Holland Bloorview and SickKids have received $2.5 million from Brain Canada to conduct a five-year trial of new autism medicines in children and mice.
Testing drugs at the same time in humans and mice has produced promising results in cancer treatments and is a first for autism research.
Identifying the genetic change that causes a specific type of autism can predict whether it will respond to treatment. But “there are too many different types of autism that we can’t figure out the biological subtype based on looking at a child’s behaviour,” says lead investigator Dr. Evdokia Anagnostou, child neurologist at Holland Bloorview’s Autism Research Centre.
“We’re learning a lot about genes that map on different pathways, but in humans these genetic differences account for a very small number of kids,” Evdokia says. “So we don’t have enough kids for each of the genetic variations to study them properly.”

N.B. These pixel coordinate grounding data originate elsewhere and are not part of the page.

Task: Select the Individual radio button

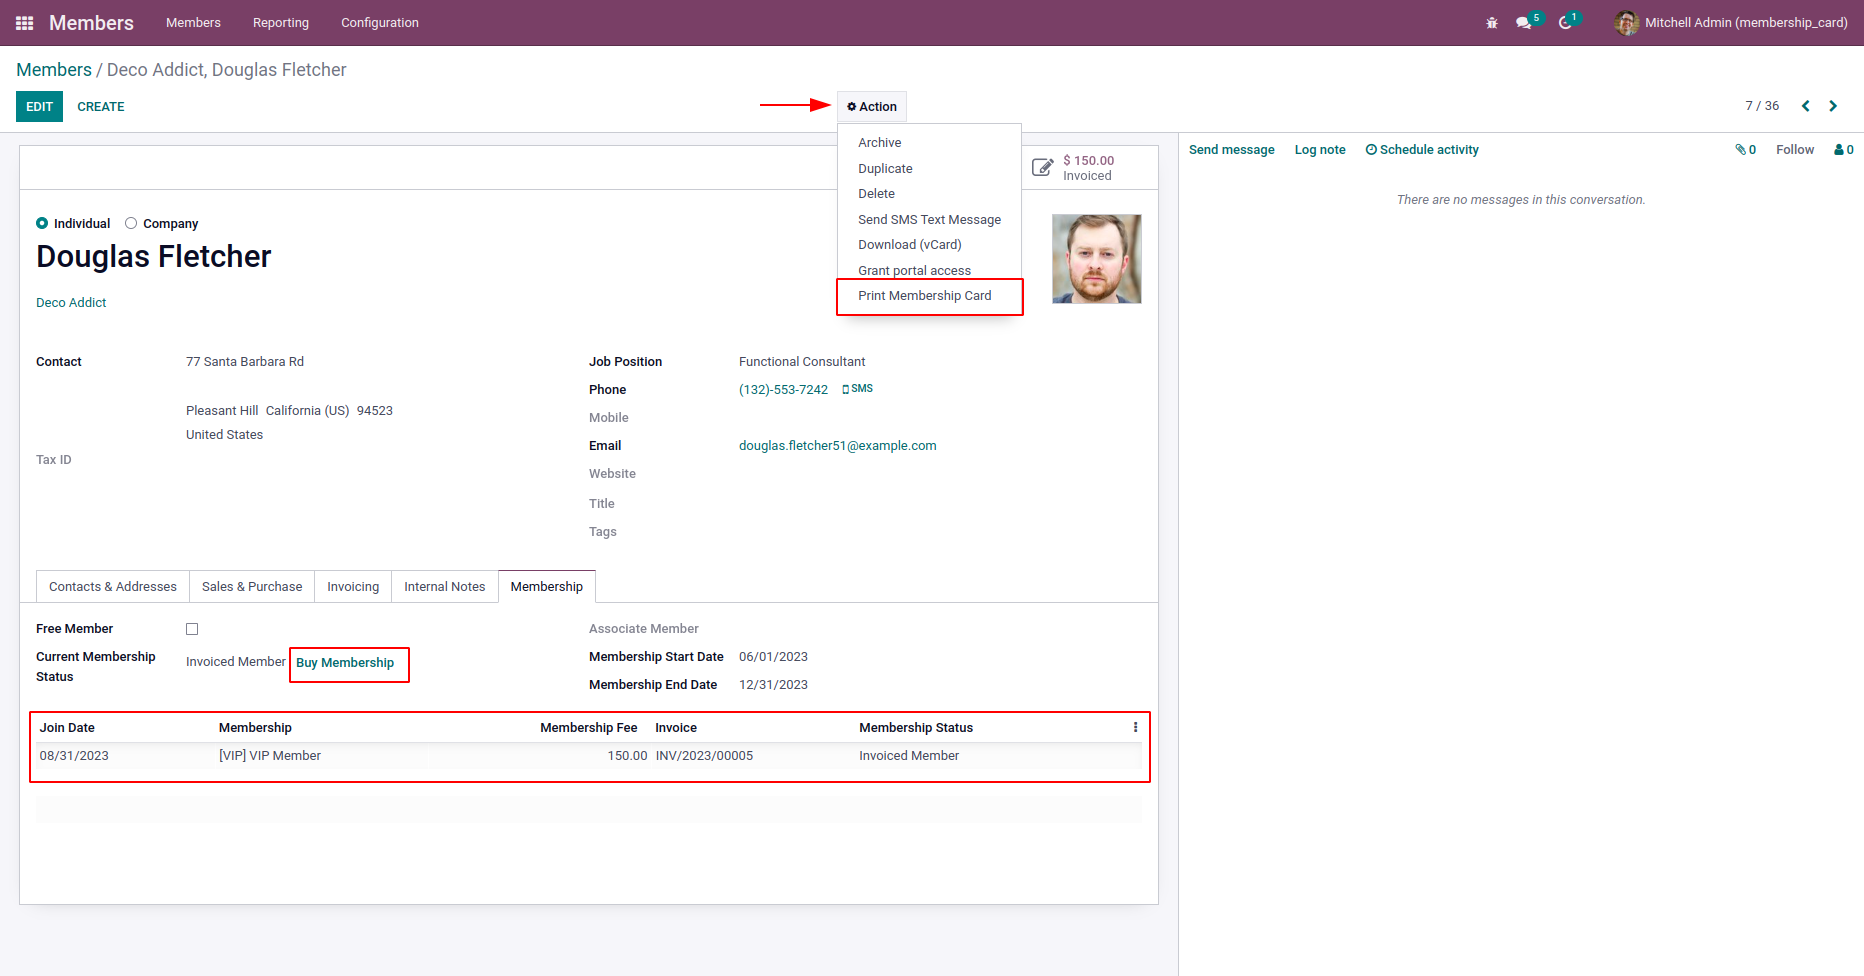Action: [42, 224]
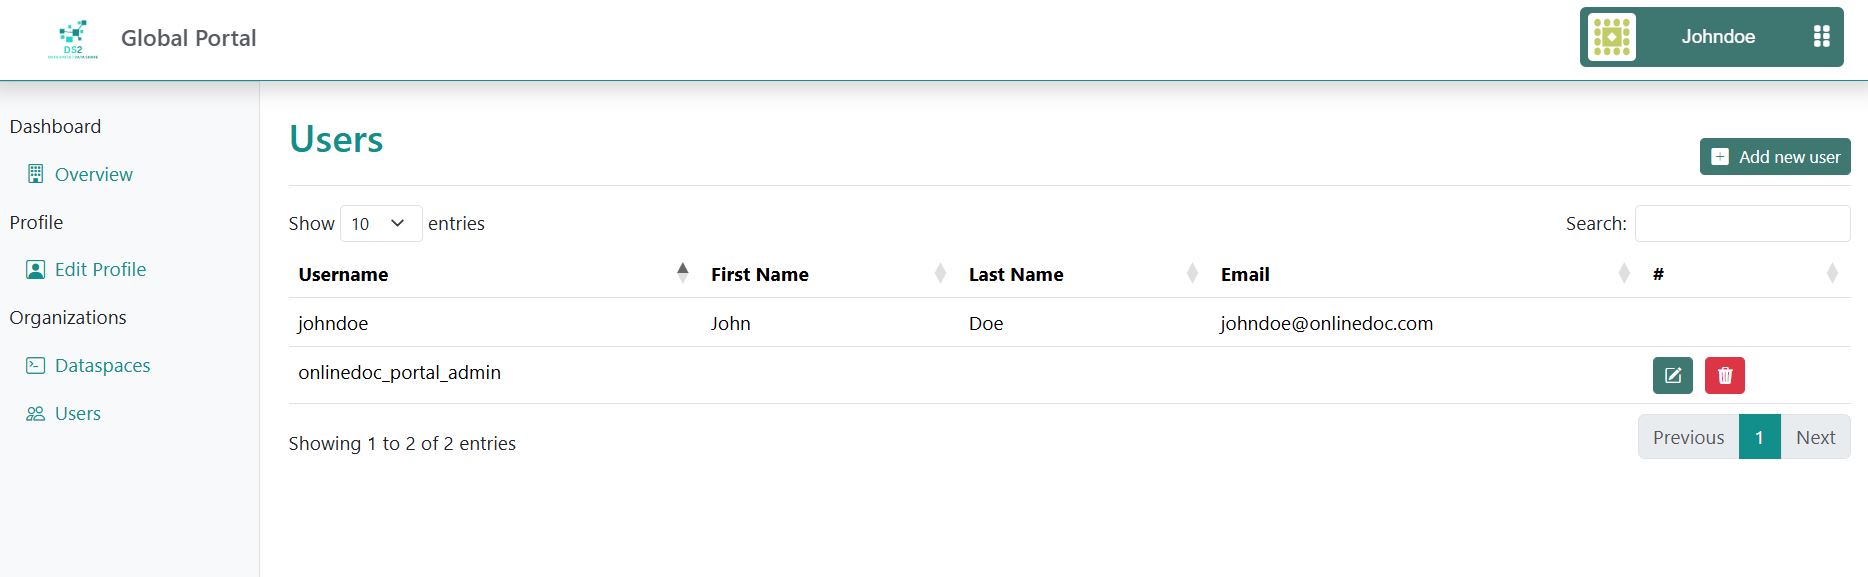This screenshot has width=1868, height=577.
Task: Sort table by First Name column
Action: (x=759, y=274)
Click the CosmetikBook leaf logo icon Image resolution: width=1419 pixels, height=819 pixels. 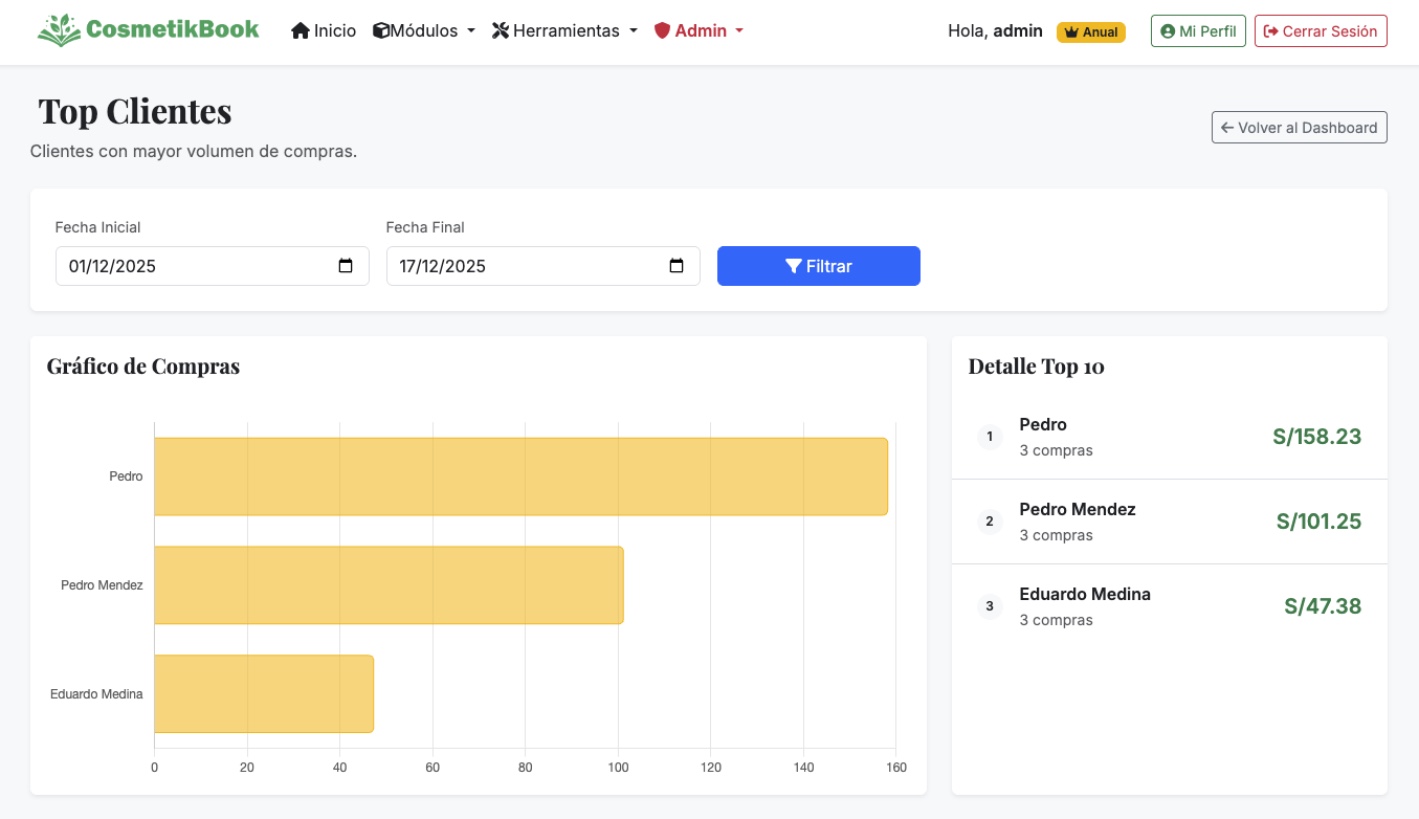tap(59, 30)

Enter the mice. “We can engineer lines of mice that carry a specific genetic difference associated with autism and then study their brains and responses to treatment.”
Over the five-year period, two drugs will be trialled in children and six in mice. After two-and-a-half years “the most promising compounds in the mice will be put in the humans and we will continue testing other compounds,” Evdokia says.
Being able to test drugs in mice with a specific genetic mutation “means we can take drugs that exist for a completely different reason, that have nothing to do with autism or development, but which we know affect the pathway we’re looking at.”
Human studies will be done at Holland Bloorview, McMaster Children’s Hospital and the Lawson Research Health Institute. The mice trials will be run at SickKids.